4. Ist die Arbeitstätigkeit der weiterführenden Ausbildung übergeordnet und wird die Ausbildung mithin nach ihrem äußeren Erscheinungsbild neben dem Beruf durchgeführt? Falls ja: In der Gesamtbetrachtung mit Punkt 3 wird das Kindergeld wohl entfallen. Falls nein: Das Kindergeld dürfte in der Gesamtbetrachtung mit Punkt 3 erhalten blieben, denn die Ausbildung steht im Vordergrund.
Beispiele:
Wird etwa eine Teilzeittätigkeit von regelmäßig 22 Wochenstunden so verteilt, dass sie sich dem jeweiligen Ausbildungsplan anpasst, ist das ein Indiz für eine im Vordergrund stehende Ausbildung. Gleiches gilt, wenn das Kind etwa während des Semesters maximal 20 Wochenstunden arbeitet, durch eine während der Semesterferien erhöhte Wochenstundenzahl aber auf eine durchschnittliche Arbeitszeit von mehr als 20 Wochenstunden kommt.
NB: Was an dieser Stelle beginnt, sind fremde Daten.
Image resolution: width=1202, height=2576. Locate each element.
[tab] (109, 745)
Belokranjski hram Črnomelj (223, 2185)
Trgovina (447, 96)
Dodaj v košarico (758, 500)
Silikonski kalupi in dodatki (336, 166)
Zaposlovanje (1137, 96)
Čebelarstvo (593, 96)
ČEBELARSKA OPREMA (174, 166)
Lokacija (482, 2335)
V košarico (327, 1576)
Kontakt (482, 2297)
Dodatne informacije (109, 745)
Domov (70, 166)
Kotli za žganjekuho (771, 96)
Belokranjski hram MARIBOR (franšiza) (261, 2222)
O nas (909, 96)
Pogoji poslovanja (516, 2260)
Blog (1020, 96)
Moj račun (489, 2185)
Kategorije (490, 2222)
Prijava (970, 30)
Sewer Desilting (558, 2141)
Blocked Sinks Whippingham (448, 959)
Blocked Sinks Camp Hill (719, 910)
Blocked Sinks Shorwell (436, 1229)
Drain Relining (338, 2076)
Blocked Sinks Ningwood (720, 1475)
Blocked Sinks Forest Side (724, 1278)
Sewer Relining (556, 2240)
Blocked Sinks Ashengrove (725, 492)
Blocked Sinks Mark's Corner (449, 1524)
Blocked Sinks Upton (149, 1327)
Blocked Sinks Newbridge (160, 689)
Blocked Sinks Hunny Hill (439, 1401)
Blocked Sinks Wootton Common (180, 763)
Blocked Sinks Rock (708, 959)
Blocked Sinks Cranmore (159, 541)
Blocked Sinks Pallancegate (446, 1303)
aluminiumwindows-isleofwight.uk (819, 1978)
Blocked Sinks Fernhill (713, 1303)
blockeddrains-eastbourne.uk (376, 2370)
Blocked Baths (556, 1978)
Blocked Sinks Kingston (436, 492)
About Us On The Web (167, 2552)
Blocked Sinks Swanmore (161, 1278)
Arbeitet das Kind dagegen annähernd vollzeitig und werden die Ausbildungsmaßnahmen nur am Abend und am Wochenende durchgeführt, deutet dies darauf hin, dass die weiteren Ausbildungsmaßnahmen nur neben der Berufstätigkeit durchgeführt werden. Schließlich kann auch von Bedeutung sein, ob und inwieweit die Berufstätigkeit und die Ausbildungsmaßnahmen über den zeitlichen Aspekt hinaus auch inhaltlich aufeinander abgestimmt sind.
HINWEIS: Der guten Ordnung halber sei an dieser Stelle darauf hingewiesen, dass das Gesagte natürlich gleichermaßen für die Frage der Gewährung des Kinderfreibetrages gilt.